CUDA, Metal, and CPU: Cross-Platform GPU Acceleration in a Desktop Video App
How we built a single Rust codebase that uses NVIDIA CUDA on Windows and Linux, Apple Metal on macOS, and gracefully falls back to CPU when no GPU is available.
FrameQuery runs on Windows, macOS, and Linux. On each platform, it needs to decode professional video formats as fast as possible. That means GPU acceleration. But every platform has a different GPU API: NVIDIA CUDA on Windows and Linux, Apple Metal on macOS. And some machines have no suitable GPU at all.
We handle all three cases from a single Rust codebase.
The problem
Professional cinema RAW formats (RED R3D, Blackmagic BRAW) store raw sensor data that must be debayered before it becomes a viewable image. Debayering is computationally expensive. At full 8K resolution, a single frame can take hundreds of milliseconds on CPU. Multiply that by thousands of frames and proxy generation becomes painfully slow.
GPUs are perfect for this. Debayering is a per-pixel operation that parallelises beautifully. A CUDA or Metal kernel can process a full 8K frame in a fraction of the time.
But supporting multiple GPU backends in a single application requires careful architecture.
Compile-time platform gating
Rust's cfg attributes let us include platform-specific code at compile time. Our CUDA code only compiles on Windows and Linux. Our Metal code only compiles on macOS.
#[cfg(any(target_os = "windows", target_os = "linux"))]
extern "C" {
fn cudaMallocHost(ptr: *mut *mut c_void, size: usize) -> i32;
fn cudaFreeHost(ptr: *mut c_void) -> i32;
fn cudaMemcpy(dst: *mut c_void, src: *const c_void, count: usize, kind: i32) -> i32;
}
#[cfg(target_os = "macos")]
// Metal shared buffer APIs via Objective-C++ bridge
The build system (build.rs) detects whether CUDA is available by checking environment variables and known install paths. If CUDA is not found, the CUDA code paths compile out entirely. The application still works, just without GPU acceleration.

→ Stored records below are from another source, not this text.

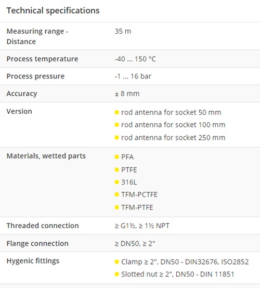The width and height of the screenshot is (260, 288).
Task: Click yellow bullet beside Clamp fitting entry
Action: (116, 261)
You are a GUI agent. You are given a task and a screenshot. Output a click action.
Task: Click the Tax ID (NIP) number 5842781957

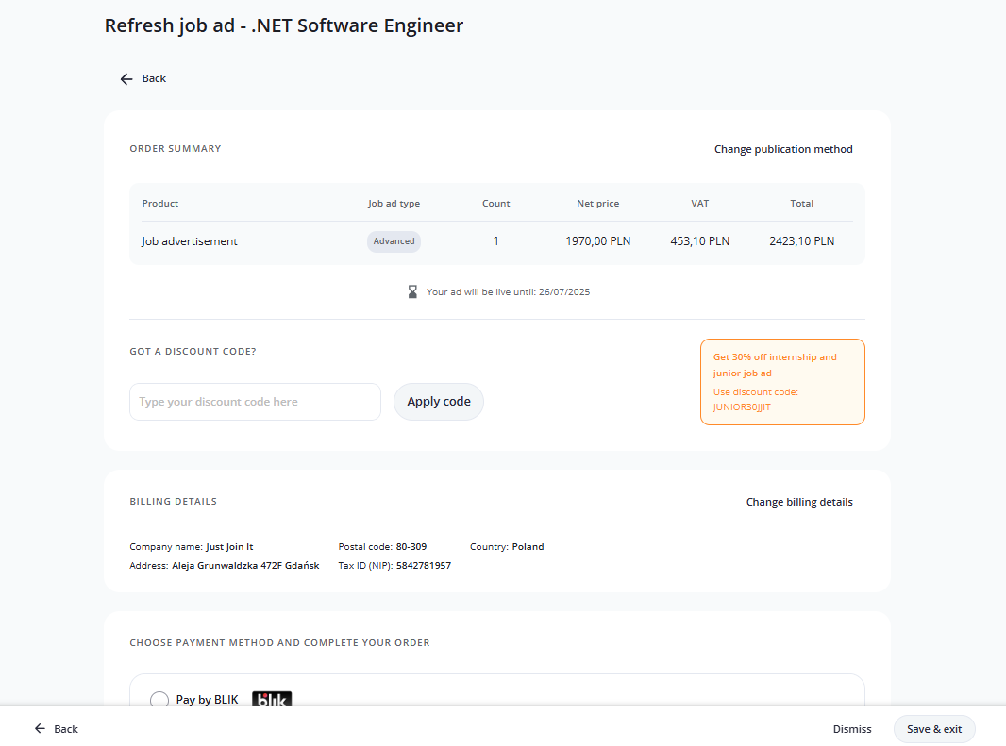tap(424, 566)
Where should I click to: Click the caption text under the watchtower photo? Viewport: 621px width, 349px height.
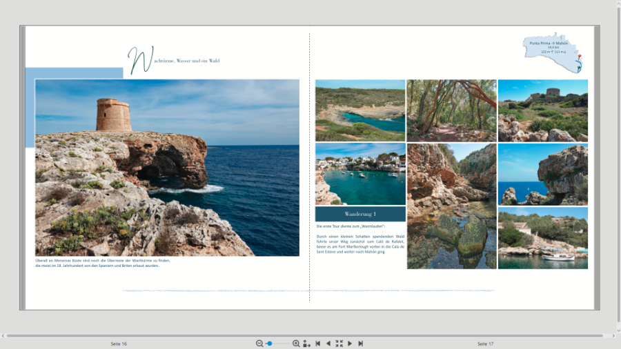click(102, 263)
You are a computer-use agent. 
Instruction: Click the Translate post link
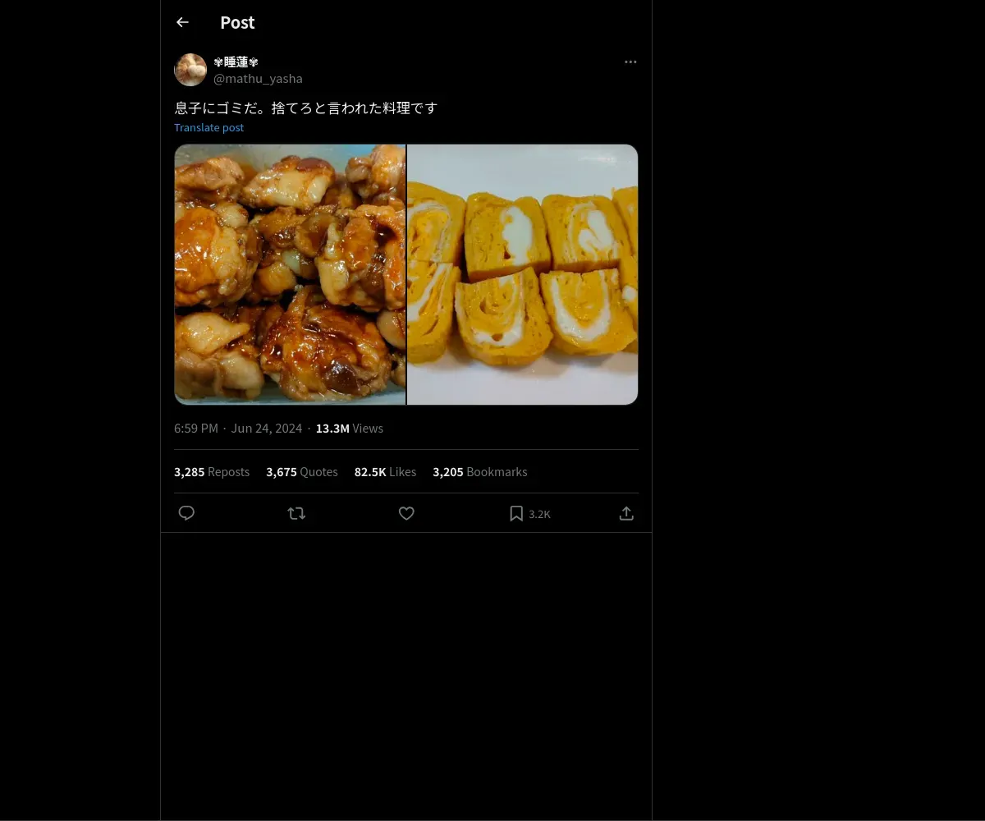[x=208, y=127]
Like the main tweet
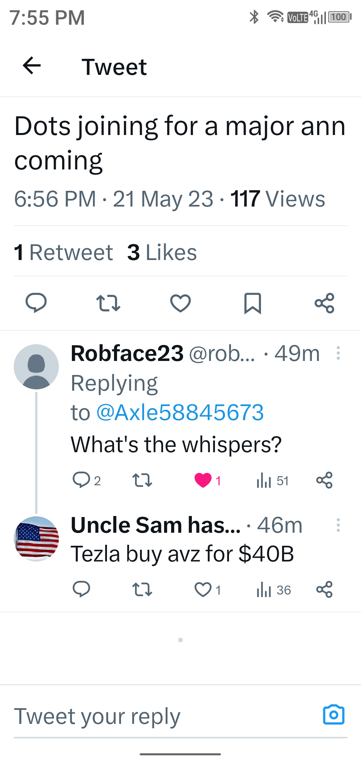 pos(181,303)
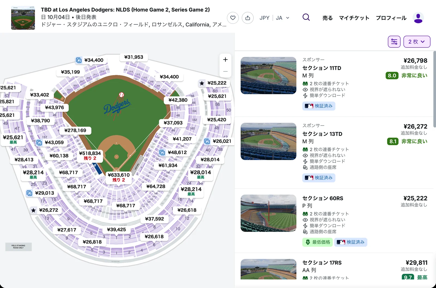The width and height of the screenshot is (436, 288).
Task: Zoom in on the stadium map
Action: [225, 60]

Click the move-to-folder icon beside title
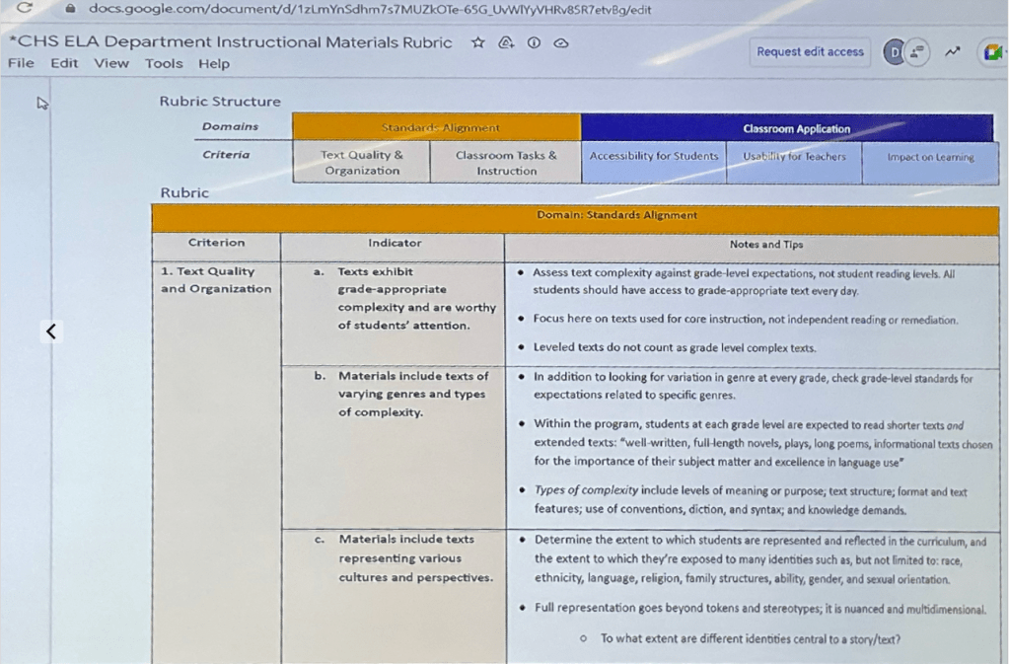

Runtime pipeline selection
Even within a platform, GPU availability is not guaranteed. A Windows machine might not have an NVIDIA GPU. A Mac might have integrated graphics that does not support the Metal features we need.
So at startup, we probe the GPU before committing to a pipeline.
For BRAW, the SDK has built-in pipeline negotiation. We ask "is CUDA supported?" and "is Metal supported?" before setting the pipeline. If both fail, we fall back to CPU.
For R3D, we pass optional component flags during SDK initialization. The SDK tries to load the GPU components and silently falls back if they are not available. We log which pipeline was selected so debugging is straightforward.
Double-buffered decode pipeline (CUDA)
On Windows and Linux with NVIDIA GPUs, we use a double-buffered pipeline to overlap CPU and GPU work:
- Allocate two sets of buffers: pinned host memory (for CPU-side decode output) and device memory (for GPU-side debayering)
- Decode frame N into buffer slot A using the CPU
- Copy slot A to GPU memory (async DMA transfer using pinned memory)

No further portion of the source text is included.